■ Exercise details
After finding the line with "868x331 pixels. At", restate it and each remaining line of the material word for word, omitting every picture.

■ Data provided
□ □ □ □ □

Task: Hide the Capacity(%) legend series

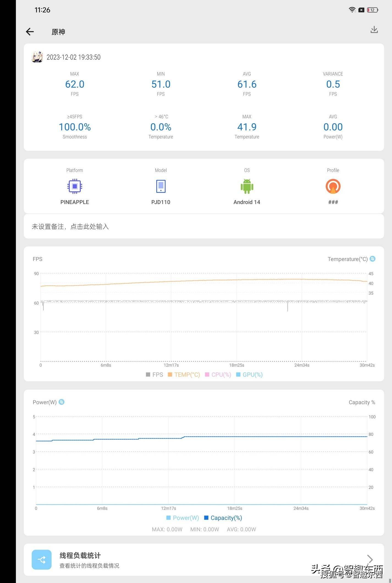Action: tap(223, 518)
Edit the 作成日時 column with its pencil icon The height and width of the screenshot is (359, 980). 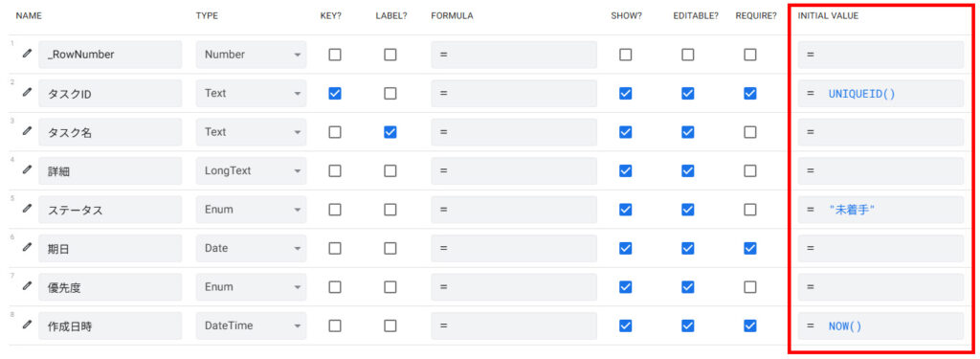(x=26, y=325)
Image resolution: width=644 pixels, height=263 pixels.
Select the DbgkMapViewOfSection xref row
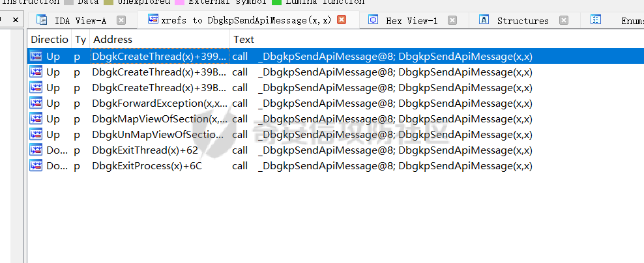pyautogui.click(x=160, y=118)
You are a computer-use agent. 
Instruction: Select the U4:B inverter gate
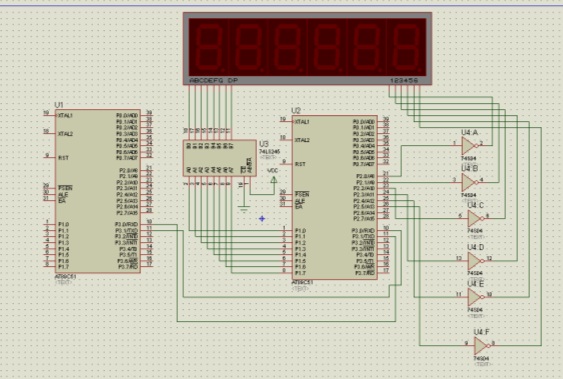coord(469,182)
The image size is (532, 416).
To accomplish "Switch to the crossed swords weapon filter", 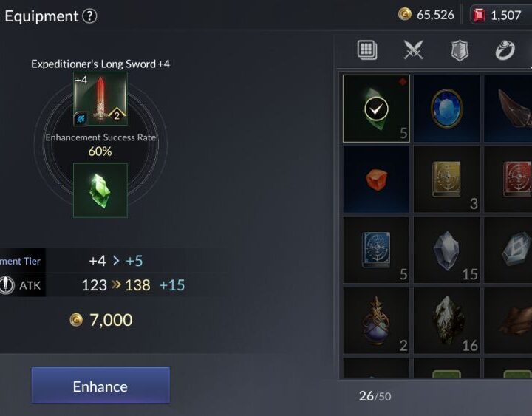I will (x=413, y=50).
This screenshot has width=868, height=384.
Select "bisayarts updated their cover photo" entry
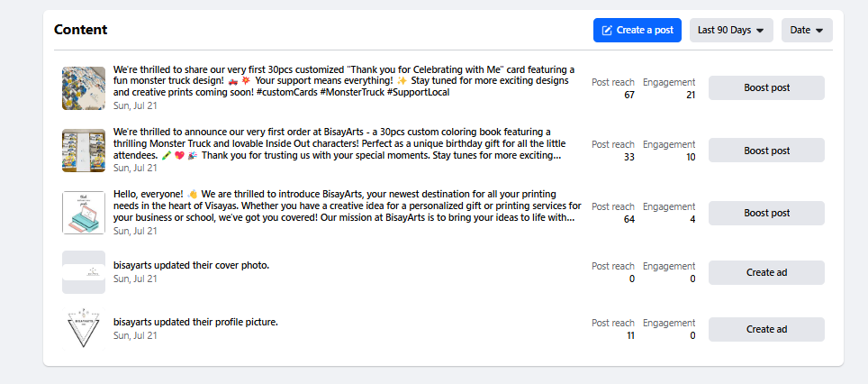click(x=191, y=265)
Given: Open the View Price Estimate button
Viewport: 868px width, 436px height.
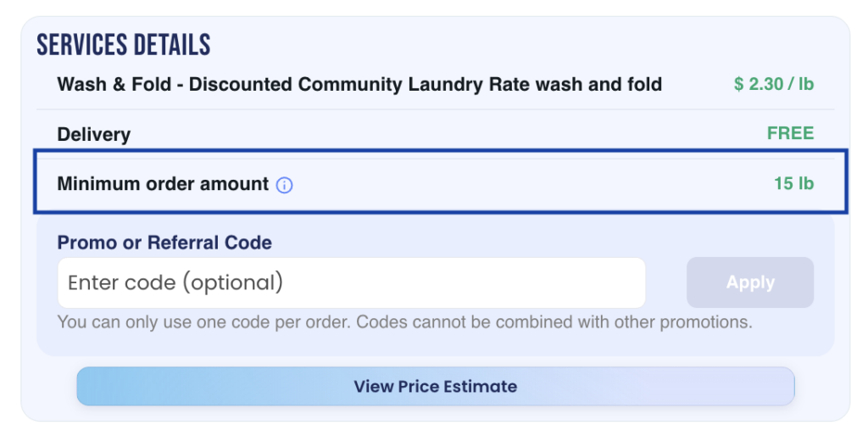Looking at the screenshot, I should [x=435, y=387].
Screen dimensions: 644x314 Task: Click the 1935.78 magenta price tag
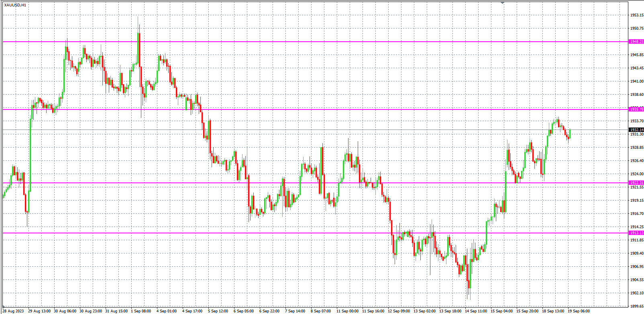pos(636,109)
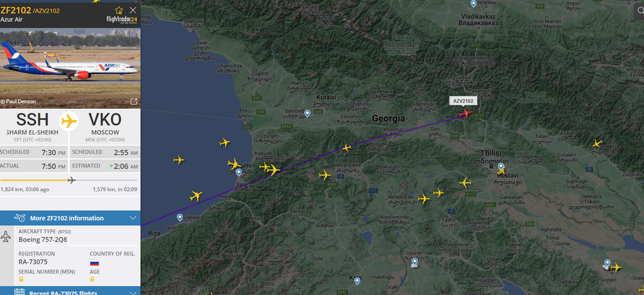Click the RA-73075 registration text

point(33,262)
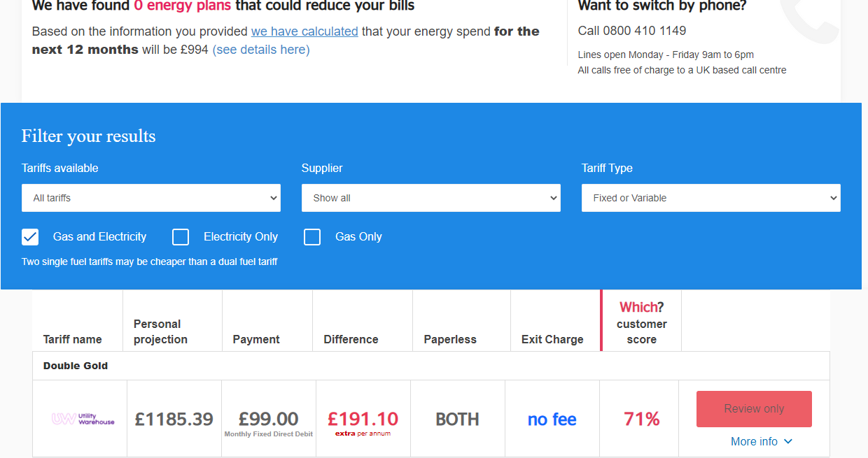Click the Exit Charge column header
The height and width of the screenshot is (458, 868).
click(552, 339)
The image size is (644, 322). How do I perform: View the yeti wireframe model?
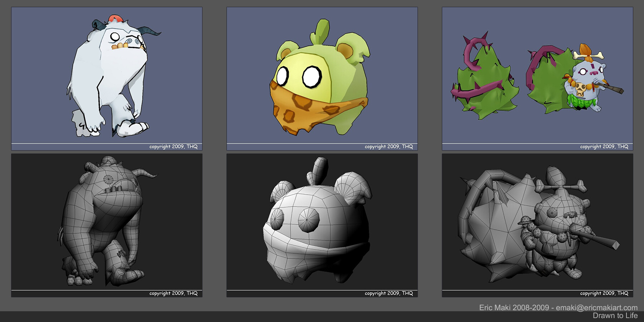[107, 225]
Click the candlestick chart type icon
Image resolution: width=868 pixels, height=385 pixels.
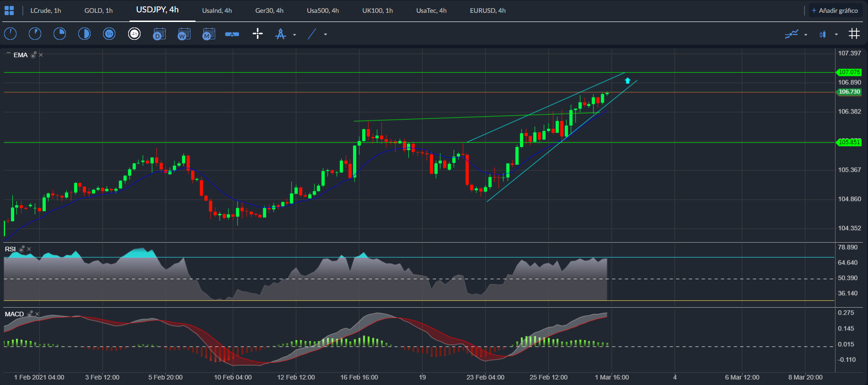(823, 34)
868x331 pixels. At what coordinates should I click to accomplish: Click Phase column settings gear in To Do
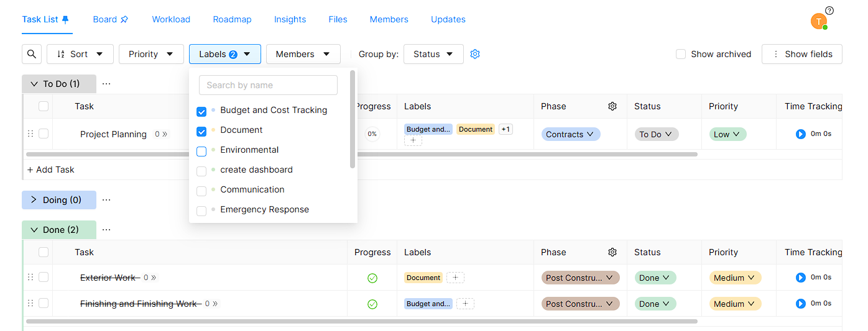(612, 106)
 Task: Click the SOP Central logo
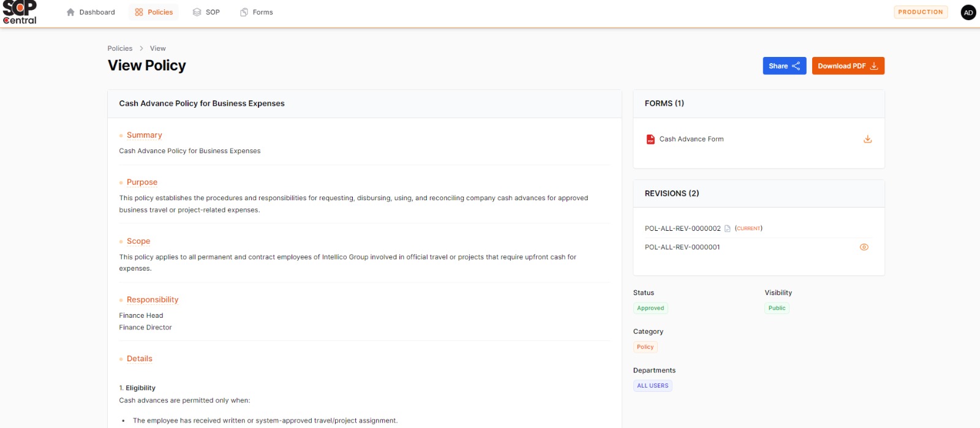[20, 12]
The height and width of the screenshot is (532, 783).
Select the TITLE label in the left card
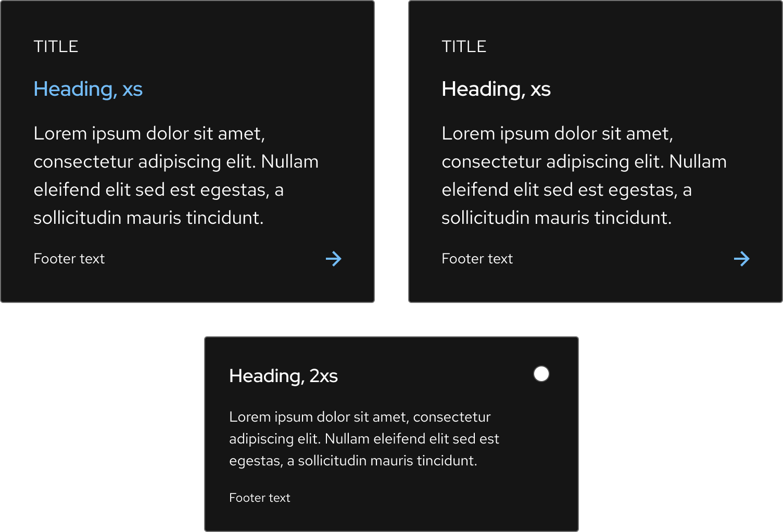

□ □ □ □ □

■ Written solution
868x331 pixels. At what coordinates should I click to accomplish: Click Phase column settings gear in To Do
(612, 106)
 Task: Click the SOP Central logo
[20, 12]
The height and width of the screenshot is (532, 783).
Select the TITLE label in the left card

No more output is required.